[PATCH v10 4/5] arm64: kdump: fix kdump broken with ZONE_DMA reintroduced

Catalin Marinas catalin.marinas at arm.com
Wed Jul 29 11:20:29 EDT 2020


On Wed, Jul 29, 2020 at 10:14:32PM +0800, chenzhou wrote:
> On 2020/7/29 19:58, Catalin Marinas wrote:
> > On Wed, Jul 29, 2020 at 11:52:39AM +0800, chenzhou wrote:
> >> How about like this:
> >> 1. For ZONE_DMA issue, use Bhupesh's solution, keep the crashkernel=
> >>    behaviour to ZONE_DMA allocations.
> >> 2. For this patch series, make the reserve_crashkernel_low() to
> >>    ZONE_DMA allocations.
> > 
> > So you mean rebasing your series on top of Bhupesh's? I guess you can
> > combine the two, I really don't care which way as long as we fix both
> > issues and agree on the crashkernel= semantics. I think with some tweaks
> > we can go with your series alone.
> >
> > IIUC from the x86 code (especially the part you #ifdef'ed out for
> > arm64), if ",low" is not passed (so just standard crashkernel=X), it
> > still allocates sufficient low memory for the swiotlb in ZONE_DMA. The
> > rest can go in a high region. Why can't we do something similar on
> > arm64? Of course, you can keep the ",low" argument for explicit
> > allocation but I don't want to mandate it.
> 
> It is a good idea to combine the two.
> 
> For parameter crashkernel=X, we do like this:
> 1. allocate some low memory in ZONE_DMA(or ZONE_DMA32 if CONFIG_ZONE_DMA=n)
> 2. allocate X size memory in a high region
> 
> ",low" argument can be used to specify the low memory.
> 
> Do i understand correctly?

Yes, although we could follow the x86 approach:

1. Try low (ZONE_DMA for arm64) allocation, fallback to high allocation
   if it fails.

2. If crash_base is outside ZONE_DMA, call reserve_crashkernel_low()
   which either honours the ,low option or allocates some small amount
   in ZONE_DMA.

If at some point we have platforms failing step 2, we'll look at
changing ZONE_DMA to the full 4GB on non-RPi4 platforms.

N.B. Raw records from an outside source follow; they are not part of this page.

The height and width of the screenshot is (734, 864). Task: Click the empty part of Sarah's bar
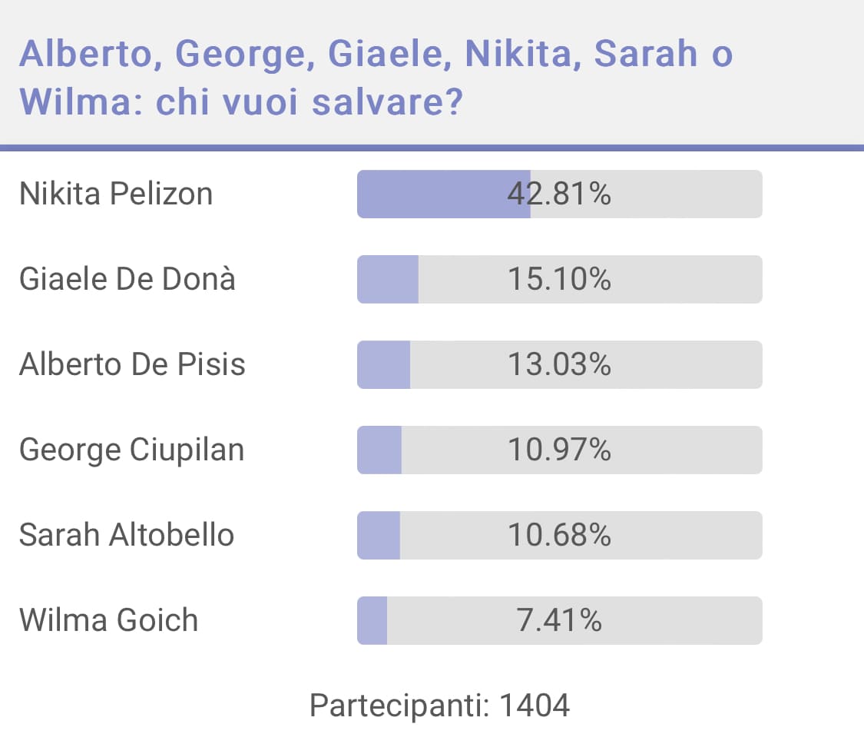click(581, 536)
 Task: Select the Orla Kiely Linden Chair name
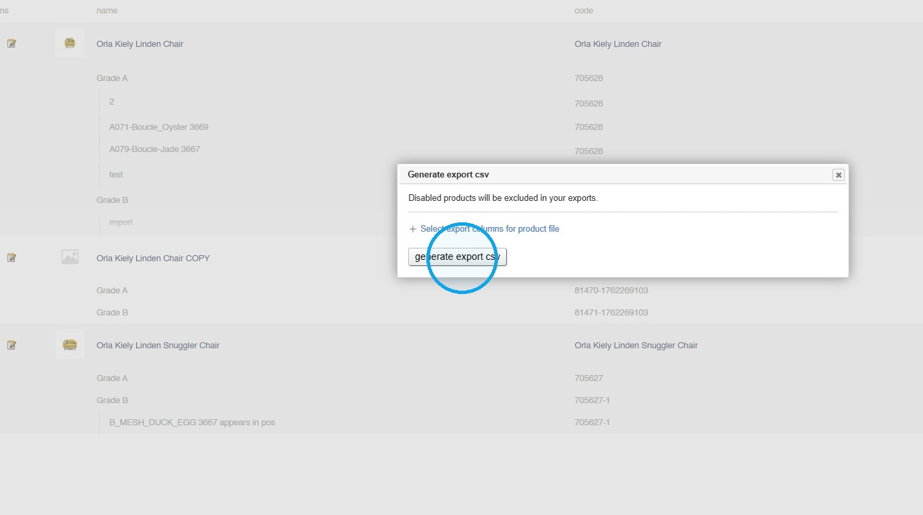[x=140, y=44]
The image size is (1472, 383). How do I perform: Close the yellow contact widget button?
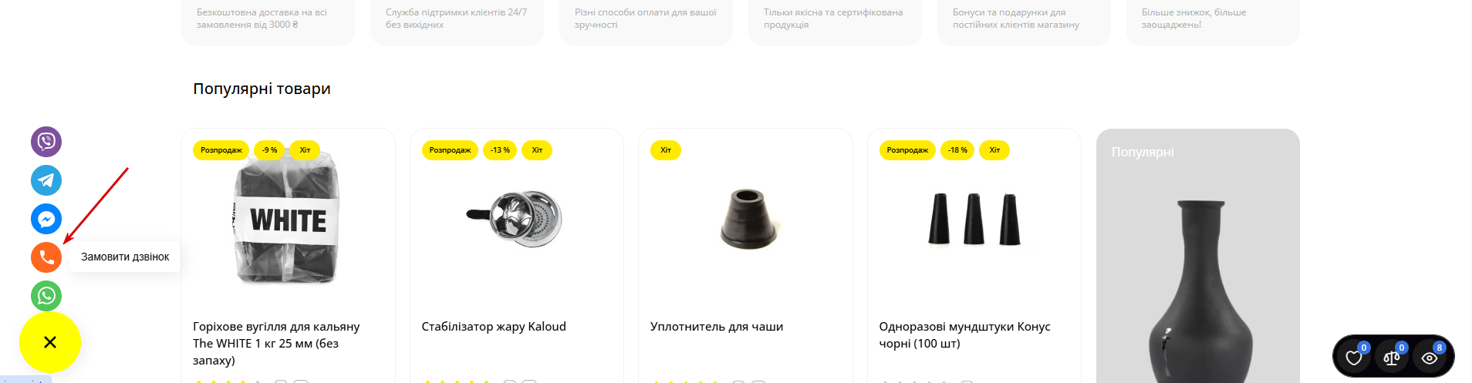click(x=50, y=342)

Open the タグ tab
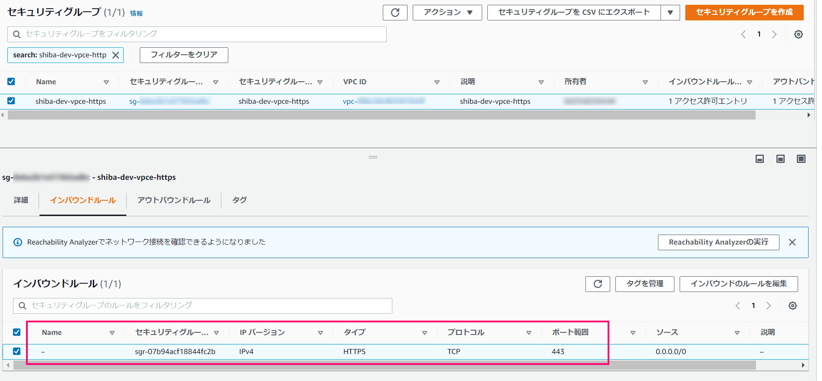point(239,200)
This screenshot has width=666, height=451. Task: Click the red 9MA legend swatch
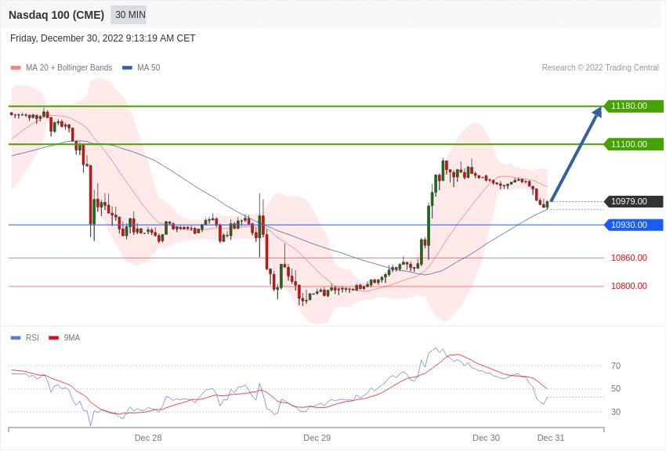coord(53,337)
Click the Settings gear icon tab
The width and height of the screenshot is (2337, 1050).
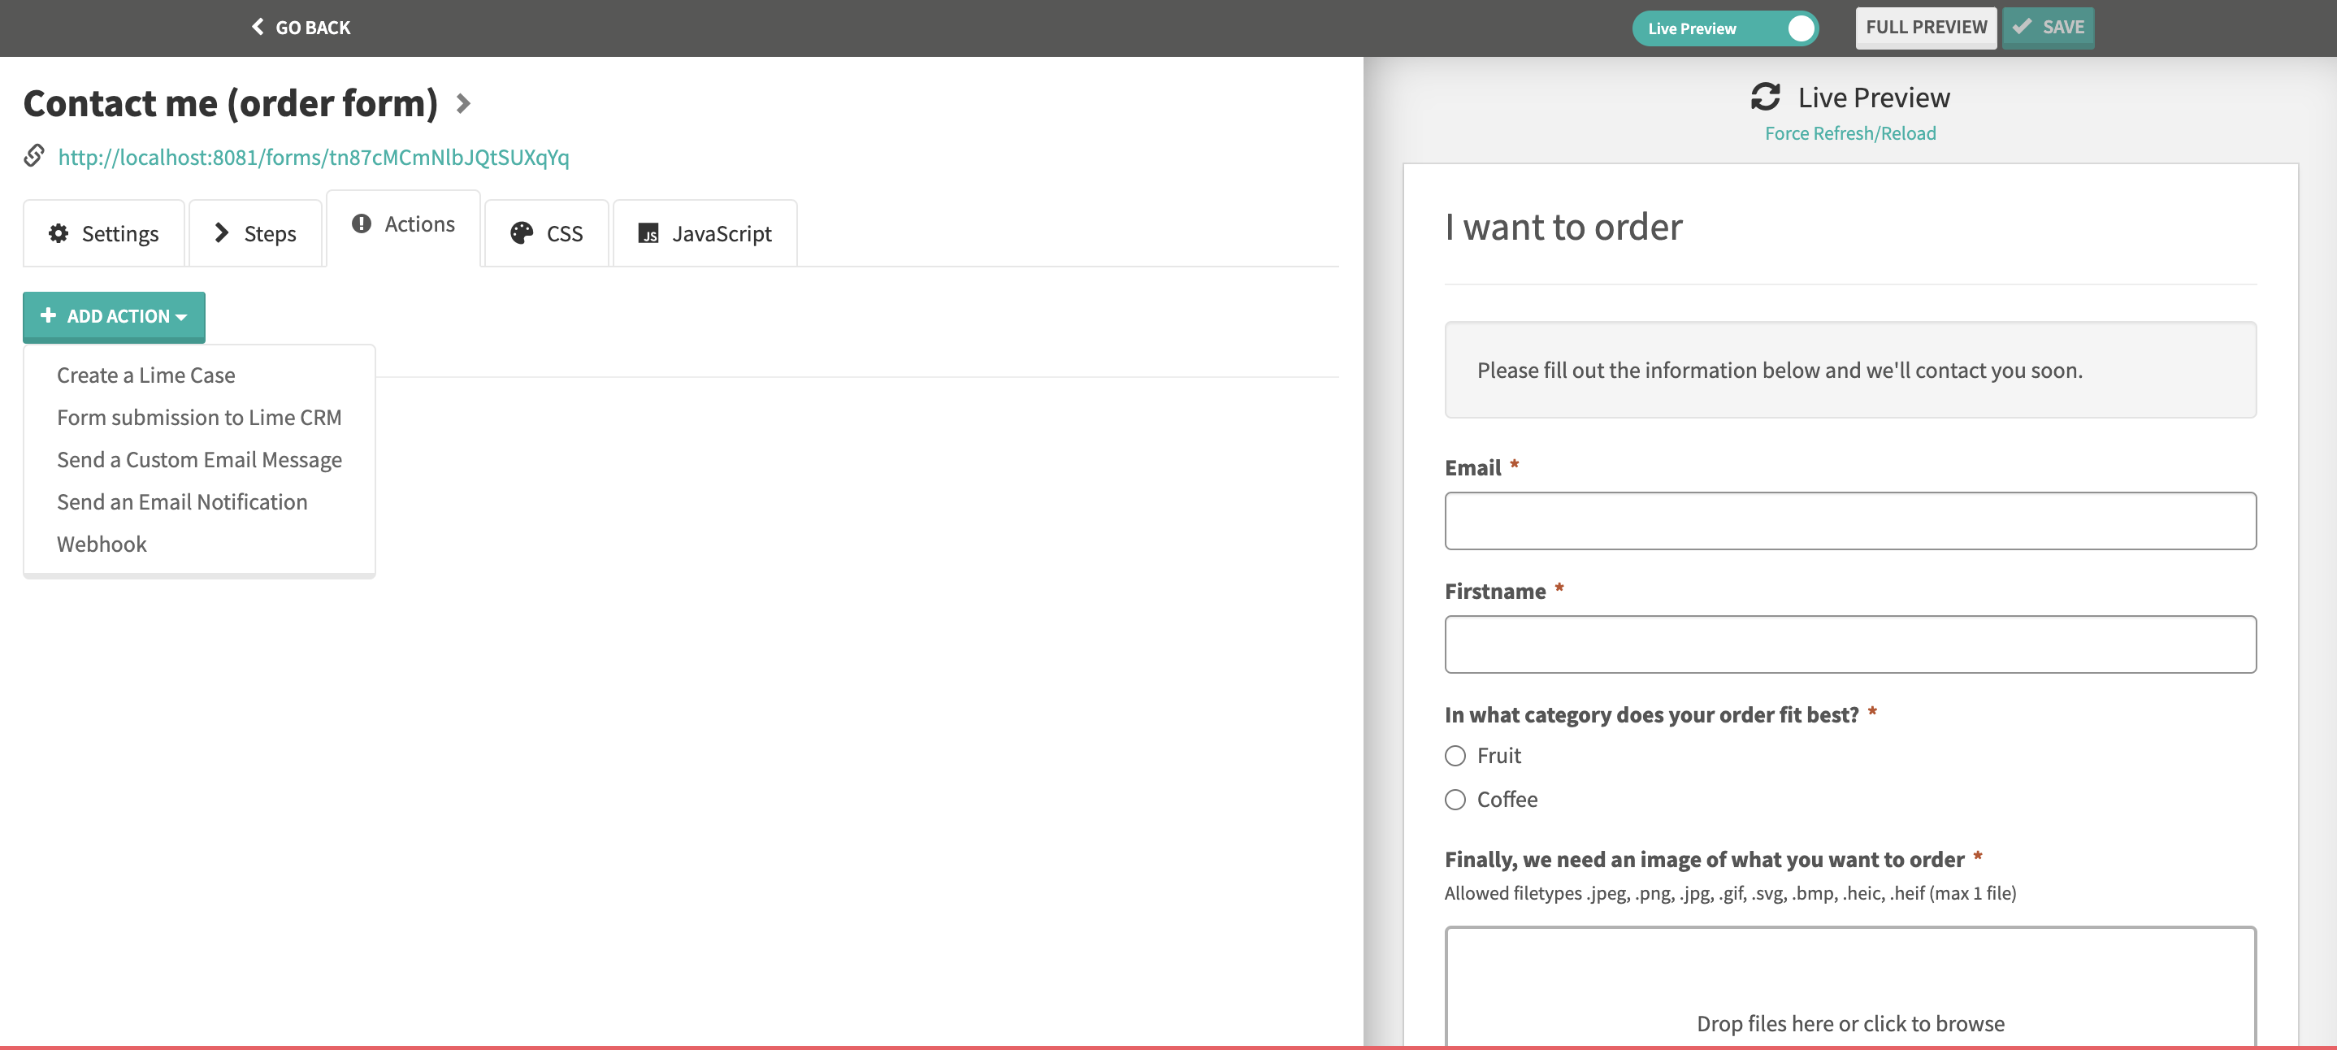(102, 232)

It looks to me like x86 ignores the ,low option if the first step
managed to get some low memory. Shall we do the same on arm64?

> > So with an implicit ZONE_DMA allocation similar to the x86 one, we
> > probably don't need Bhupesh's series at all. In addition, we can limit
> > crashkernel= to the first 4G with a fall-back to high like x86 (not sure
> > if memblock_find_in_range() is guaranteed to search in ascending order).
> > I don't think we need an explicit ",high" annotation.
> >
> > So with the above, just a crashkernel=1G gives you at least 256MB in
> > ZONE_DMA followed by the rest anywhere, with a preference for
> > ZONE_DMA32. This way we can also keep the reserve_crashkernel_low()
> > mostly intact from x86 (less #ifdef's).
> 
> Yes. We can let crashkernel=X  try to reserve low memory and fall back to use high memory
> if failing to find a low range.

The only question is whether we need to preserve some more ZONE_DMA on
the current system. If for example we pass a crashkernel=512M and some
cma=, we may end up with very little free memory in ZONE_DMA. That's
mostly an issue for RPi4 since other platforms would work with
ZONE_DMA32. We could add a threshold and go for high allocation directly
if the required size is too large.

> About the function reserve_crashkernel_low(), if we put it in arch/arm64, there is some common
> code with x86_64. Some suggestions about this?

If we can use this function almost intact, just move it in a common
place. But if it gets sprinkled with #ifdef CONFIG_ARM64, I'd rather
duplicate it. I'd still prefer to move it to a common place if possible.

You can go a step further and also move the x86 reserve_crashkernel() to
common code. I don't think there a significant difference between arm64
and x86 here. You'd have to define arch-specific specific
CRASH_ADDR_LOW_MAX etc.

Also patches moving code should not have any functional change. The
CRASH_ALIGN change from 16M to 2M on x86 should be a separate patch as
it needs to be acked by the x86 maintainers (IIRC, Ingo only acked the
function move if there was no functional change; CRASH_ALIGN is used for
the start address, not just alignment, on x86).